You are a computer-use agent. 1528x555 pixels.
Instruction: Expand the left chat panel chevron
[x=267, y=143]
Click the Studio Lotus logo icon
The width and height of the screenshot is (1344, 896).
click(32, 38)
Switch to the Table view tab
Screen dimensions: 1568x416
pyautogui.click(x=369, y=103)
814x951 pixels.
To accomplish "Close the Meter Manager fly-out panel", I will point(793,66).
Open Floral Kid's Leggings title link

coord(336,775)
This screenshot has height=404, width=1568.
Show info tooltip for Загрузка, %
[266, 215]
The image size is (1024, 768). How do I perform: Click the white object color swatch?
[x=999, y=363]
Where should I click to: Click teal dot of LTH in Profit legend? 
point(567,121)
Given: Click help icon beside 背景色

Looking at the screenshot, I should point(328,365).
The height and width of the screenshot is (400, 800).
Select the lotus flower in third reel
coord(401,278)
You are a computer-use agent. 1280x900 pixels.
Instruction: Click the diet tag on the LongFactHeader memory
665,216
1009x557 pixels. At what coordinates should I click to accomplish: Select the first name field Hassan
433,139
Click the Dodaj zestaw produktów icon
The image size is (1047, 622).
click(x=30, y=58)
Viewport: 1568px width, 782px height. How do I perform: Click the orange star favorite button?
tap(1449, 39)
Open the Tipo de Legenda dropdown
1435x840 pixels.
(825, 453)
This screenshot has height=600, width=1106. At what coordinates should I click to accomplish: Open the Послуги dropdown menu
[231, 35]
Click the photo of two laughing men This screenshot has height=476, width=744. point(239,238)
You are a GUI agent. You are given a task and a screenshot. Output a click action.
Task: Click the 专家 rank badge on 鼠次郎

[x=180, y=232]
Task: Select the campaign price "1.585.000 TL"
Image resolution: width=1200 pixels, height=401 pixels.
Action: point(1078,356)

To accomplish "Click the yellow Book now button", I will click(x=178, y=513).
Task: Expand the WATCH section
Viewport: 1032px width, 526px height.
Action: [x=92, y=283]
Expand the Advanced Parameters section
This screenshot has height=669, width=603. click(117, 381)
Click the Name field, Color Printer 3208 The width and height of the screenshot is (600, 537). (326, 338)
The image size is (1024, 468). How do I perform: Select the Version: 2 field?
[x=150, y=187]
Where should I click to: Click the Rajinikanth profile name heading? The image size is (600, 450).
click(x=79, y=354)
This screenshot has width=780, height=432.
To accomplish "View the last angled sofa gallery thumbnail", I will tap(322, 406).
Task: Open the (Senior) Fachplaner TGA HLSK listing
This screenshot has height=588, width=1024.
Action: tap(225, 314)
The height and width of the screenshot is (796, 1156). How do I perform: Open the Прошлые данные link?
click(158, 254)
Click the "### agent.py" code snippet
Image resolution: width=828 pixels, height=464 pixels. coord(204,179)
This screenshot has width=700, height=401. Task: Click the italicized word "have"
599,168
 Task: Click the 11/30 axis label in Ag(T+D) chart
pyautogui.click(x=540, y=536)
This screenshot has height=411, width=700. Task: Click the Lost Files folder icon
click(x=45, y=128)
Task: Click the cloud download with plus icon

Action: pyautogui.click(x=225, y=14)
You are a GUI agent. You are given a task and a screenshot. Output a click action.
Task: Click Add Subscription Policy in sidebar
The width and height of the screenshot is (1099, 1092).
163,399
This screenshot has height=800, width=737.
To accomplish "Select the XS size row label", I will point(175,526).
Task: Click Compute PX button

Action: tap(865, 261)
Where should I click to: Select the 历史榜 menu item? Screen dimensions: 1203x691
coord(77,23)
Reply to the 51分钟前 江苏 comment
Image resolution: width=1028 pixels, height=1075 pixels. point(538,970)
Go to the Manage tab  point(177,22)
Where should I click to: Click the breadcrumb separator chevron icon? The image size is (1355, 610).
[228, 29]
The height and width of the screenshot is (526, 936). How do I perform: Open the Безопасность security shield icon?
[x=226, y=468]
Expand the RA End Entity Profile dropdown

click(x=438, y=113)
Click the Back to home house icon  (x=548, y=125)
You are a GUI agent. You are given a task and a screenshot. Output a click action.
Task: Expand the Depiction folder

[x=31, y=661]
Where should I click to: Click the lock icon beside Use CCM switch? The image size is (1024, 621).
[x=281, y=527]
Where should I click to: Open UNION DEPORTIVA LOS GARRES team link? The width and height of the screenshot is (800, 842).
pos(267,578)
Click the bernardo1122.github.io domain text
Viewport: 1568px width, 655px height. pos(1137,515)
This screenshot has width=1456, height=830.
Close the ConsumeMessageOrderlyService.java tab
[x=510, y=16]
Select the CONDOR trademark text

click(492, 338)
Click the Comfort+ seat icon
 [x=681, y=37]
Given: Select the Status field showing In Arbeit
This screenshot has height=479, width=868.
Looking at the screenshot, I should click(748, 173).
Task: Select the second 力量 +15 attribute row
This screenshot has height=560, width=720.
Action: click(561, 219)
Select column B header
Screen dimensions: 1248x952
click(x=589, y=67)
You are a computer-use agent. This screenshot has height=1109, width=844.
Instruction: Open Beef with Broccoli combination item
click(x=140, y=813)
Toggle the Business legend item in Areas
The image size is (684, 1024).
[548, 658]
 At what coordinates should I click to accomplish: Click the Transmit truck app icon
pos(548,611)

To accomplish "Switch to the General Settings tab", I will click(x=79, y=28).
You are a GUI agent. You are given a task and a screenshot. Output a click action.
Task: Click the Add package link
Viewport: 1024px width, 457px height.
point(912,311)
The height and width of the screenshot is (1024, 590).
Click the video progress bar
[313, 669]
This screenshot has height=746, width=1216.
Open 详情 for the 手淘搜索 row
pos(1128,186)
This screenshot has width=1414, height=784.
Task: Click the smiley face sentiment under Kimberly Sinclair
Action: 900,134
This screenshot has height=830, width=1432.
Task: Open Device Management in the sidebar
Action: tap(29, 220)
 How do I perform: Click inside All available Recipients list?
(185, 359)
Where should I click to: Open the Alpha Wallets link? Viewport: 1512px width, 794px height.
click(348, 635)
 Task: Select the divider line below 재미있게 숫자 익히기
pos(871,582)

#####

Please reproduce all of the material exactly.

You are a computer-use agent. 1528x555 pixels.
Instruction: Expand the left chat panel chevron
[x=267, y=143]
Click the Studio Lotus logo icon
The width and height of the screenshot is (1344, 896).
click(32, 38)
Switch to the Table view tab
Screen dimensions: 1568x416
pyautogui.click(x=369, y=103)
814x951 pixels.
To accomplish "Close the Meter Manager fly-out panel", I will point(793,66).
Open Floral Kid's Leggings title link

coord(336,775)
This screenshot has height=404, width=1568.
Show info tooltip for Загрузка, %
[266, 215]
The image size is (1024, 768). How do I perform: Click the white object color swatch?
[x=999, y=363]
Where should I click to: Click teal dot of LTH in Profit legend? 
point(567,121)
Given: Click help icon beside 背景色

Looking at the screenshot, I should point(328,365).
The height and width of the screenshot is (400, 800).
Select the lotus flower in third reel
coord(401,278)
You are a computer-use agent. 1280x900 pixels.
Instruction: Click the diet tag on the LongFactHeader memory
665,216
1009x557 pixels. At what coordinates should I click to accomplish: Select the first name field Hassan
433,139
Click the Dodaj zestaw produktów icon
The image size is (1047, 622).
click(x=30, y=58)
Viewport: 1568px width, 782px height. How do I perform: Click the orange star favorite button?
tap(1449, 39)
Open the Tipo de Legenda dropdown
1435x840 pixels.
(825, 453)
This screenshot has height=600, width=1106. At what coordinates should I click to accomplish: Open the Послуги dropdown menu
[231, 35]
Click the photo of two laughing men This screenshot has height=476, width=744. point(239,238)
You are a GUI agent. You are given a task and a screenshot. Output a click action.
Task: Click the 专家 rank badge on 鼠次郎

[x=180, y=232]
Task: Select the campaign price "1.585.000 TL"
Image resolution: width=1200 pixels, height=401 pixels.
Action: point(1078,356)

To accomplish "Click the yellow Book now button", I will click(x=178, y=513).
Task: Expand the WATCH section
Viewport: 1032px width, 526px height.
Action: [x=92, y=283]
Expand the Advanced Parameters section
This screenshot has height=669, width=603. click(117, 381)
Click the Name field, Color Printer 3208 The width and height of the screenshot is (600, 537). (326, 338)
The image size is (1024, 468). How do I perform: Select the Version: 2 field?
[x=150, y=187]
Where should I click to: Click the Rajinikanth profile name heading? The image size is (600, 450).
click(x=79, y=354)
This screenshot has width=780, height=432.
To accomplish "View the last angled sofa gallery thumbnail", I will tap(322, 406).
Task: Open the (Senior) Fachplaner TGA HLSK listing
This screenshot has height=588, width=1024.
Action: tap(225, 314)
The height and width of the screenshot is (796, 1156). How do I perform: Open the Прошлые данные link?
click(158, 254)
Click the "### agent.py" code snippet
Image resolution: width=828 pixels, height=464 pixels. coord(204,179)
This screenshot has width=700, height=401. Task: Click the italicized word "have"
599,168
 Task: Click the 11/30 axis label in Ag(T+D) chart
pyautogui.click(x=540, y=536)
This screenshot has height=411, width=700. Task: Click the Lost Files folder icon
click(x=45, y=128)
Task: Click the cloud download with plus icon

Action: pyautogui.click(x=225, y=14)
You are a GUI agent. You are given a task and a screenshot. Output a click action.
Task: Click Add Subscription Policy in sidebar
The width and height of the screenshot is (1099, 1092).
163,399
This screenshot has height=800, width=737.
To accomplish "Select the XS size row label", I will point(175,526).
Task: Click Compute PX button

Action: tap(865, 261)
Where should I click to: Select the 历史榜 menu item? Screen dimensions: 1203x691
coord(77,23)
Reply to the 51分钟前 江苏 comment
Image resolution: width=1028 pixels, height=1075 pixels. point(538,970)
Go to the Manage tab  point(177,22)
Where should I click to: Click the breadcrumb separator chevron icon? The image size is (1355, 610).
[228, 29]
The height and width of the screenshot is (526, 936). How do I perform: Open the Безопасность security shield icon?
[x=226, y=468]
Expand the RA End Entity Profile dropdown

click(x=438, y=113)
Click the Back to home house icon  (x=548, y=125)
You are a GUI agent. You are given a task and a screenshot. Output a click action.
Task: Expand the Depiction folder

[x=31, y=661]
Where should I click to: Click the lock icon beside Use CCM switch? The image size is (1024, 621).
[x=281, y=527]
Where should I click to: Open UNION DEPORTIVA LOS GARRES team link? The width and height of the screenshot is (800, 842).
pos(267,578)
Click the bernardo1122.github.io domain text
Viewport: 1568px width, 655px height. pos(1137,515)
This screenshot has width=1456, height=830.
Close the ConsumeMessageOrderlyService.java tab
[x=510, y=16]
Select the CONDOR trademark text

click(492, 338)
Click the Comfort+ seat icon
 [x=681, y=37]
Given: Select the Status field showing In Arbeit
This screenshot has height=479, width=868.
Looking at the screenshot, I should click(748, 173).
Task: Select the second 力量 +15 attribute row
This screenshot has height=560, width=720.
Action: click(561, 219)
Select column B header
Screen dimensions: 1248x952
click(x=589, y=67)
You are a computer-use agent. This screenshot has height=1109, width=844.
Instruction: Open Beef with Broccoli combination item
click(x=140, y=813)
Toggle the Business legend item in Areas
The image size is (684, 1024).
[548, 658]
 At what coordinates should I click to accomplish: Click the Transmit truck app icon
pos(548,611)

To accomplish "Switch to the General Settings tab", I will click(x=79, y=28).
You are a GUI agent. You are given a task and a screenshot. Output a click action.
Task: Click the Add package link
Viewport: 1024px width, 457px height.
point(912,311)
The height and width of the screenshot is (1024, 590).
Click the video progress bar
[313, 669]
This screenshot has height=746, width=1216.
Open 详情 for the 手淘搜索 row
pos(1128,186)
This screenshot has width=1414, height=784.
Task: Click the smiley face sentiment under Kimberly Sinclair
Action: 900,134
This screenshot has height=830, width=1432.
Task: Open Device Management in the sidebar
Action: tap(29, 220)
 How do I perform: Click inside All available Recipients list?
(185, 359)
Where should I click to: Open the Alpha Wallets link? Viewport: 1512px width, 794px height.
click(348, 635)
 Task: Select the divider line below 재미있게 숫자 익히기
pos(871,582)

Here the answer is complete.